*** Opening of MATERIAL FOR THE TASK ***

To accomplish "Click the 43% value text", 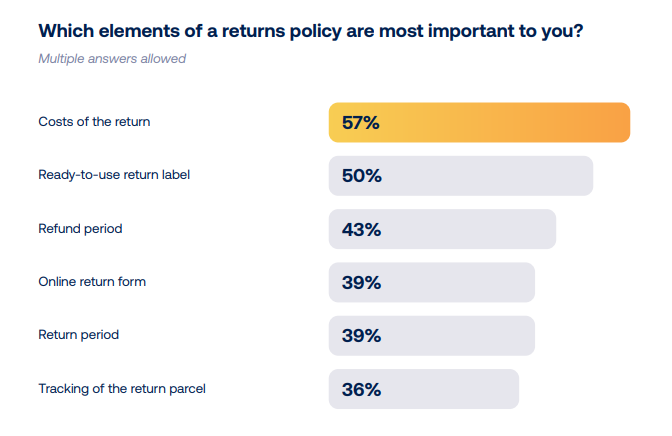I will [x=361, y=229].
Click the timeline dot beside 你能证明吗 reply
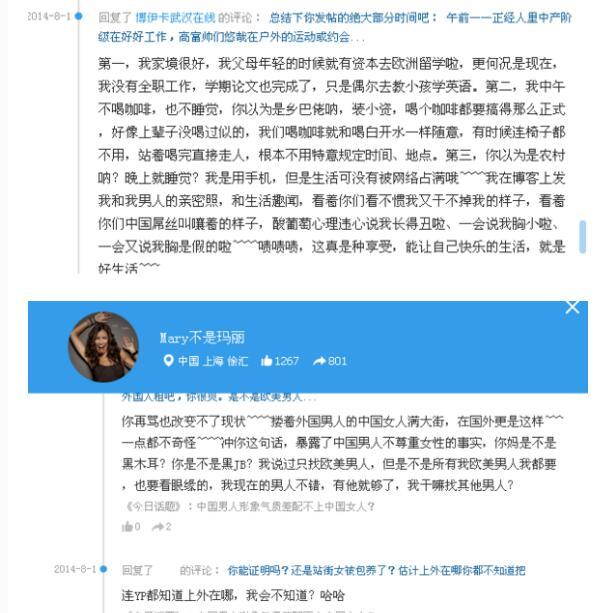The height and width of the screenshot is (613, 607). pyautogui.click(x=104, y=569)
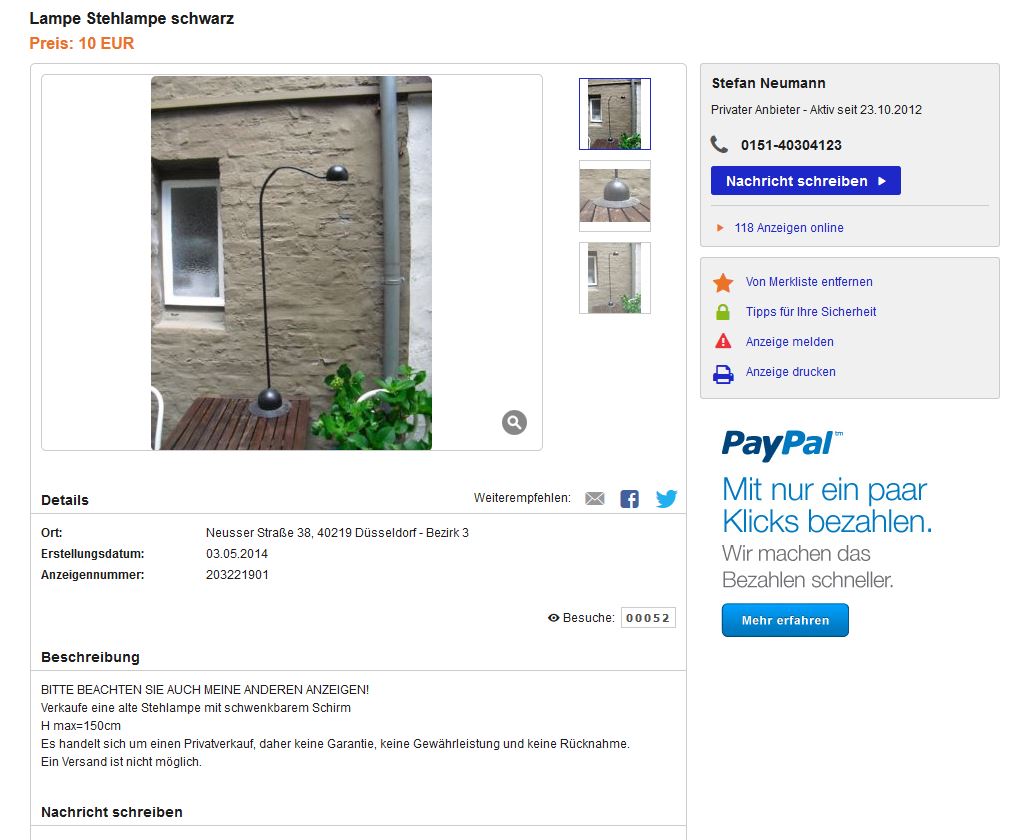Open the 118 Anzeigen online link
1036x840 pixels.
click(x=789, y=228)
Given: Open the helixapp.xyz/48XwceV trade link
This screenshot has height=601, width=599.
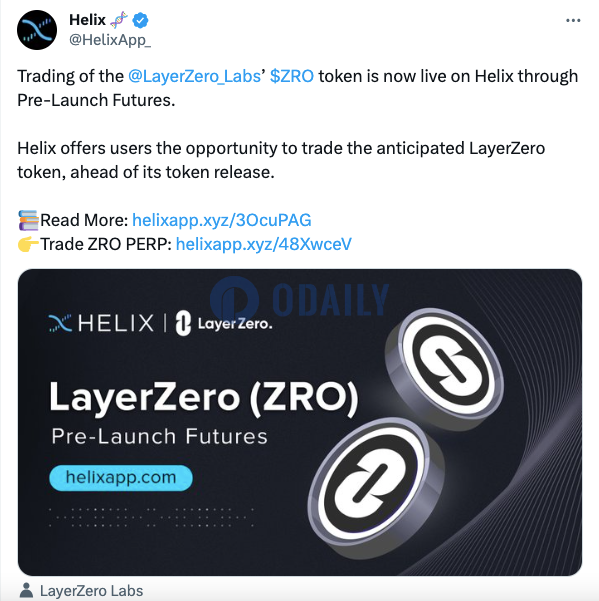Looking at the screenshot, I should [x=263, y=244].
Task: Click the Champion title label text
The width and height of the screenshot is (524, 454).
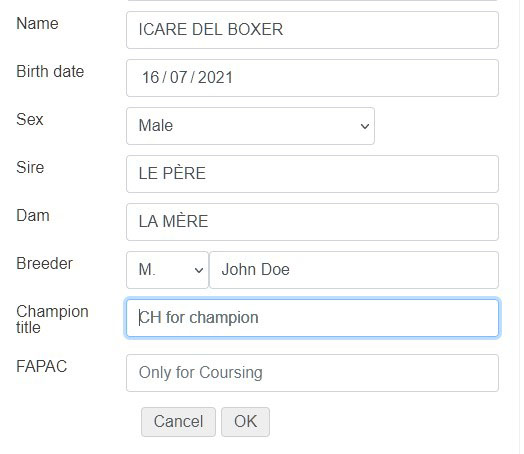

*** Close of MATERIAL FOR THE TASK ***

• YOUR INSTRUCTIONS
Every line from the one with "Click the timeline dot beside 你能证明吗 reply" through the one with "Given: Open the" is to be reproduced exactly as written above, and the pictures are to be dropped.

• RESPONSE
Click the timeline dot beside 你能证明吗 reply
The height and width of the screenshot is (613, 607). pyautogui.click(x=104, y=569)
Open the 118 Anzeigen online link
1036x840 pixels.
click(x=789, y=228)
Given: Open the helixapp.xyz/48XwceV trade link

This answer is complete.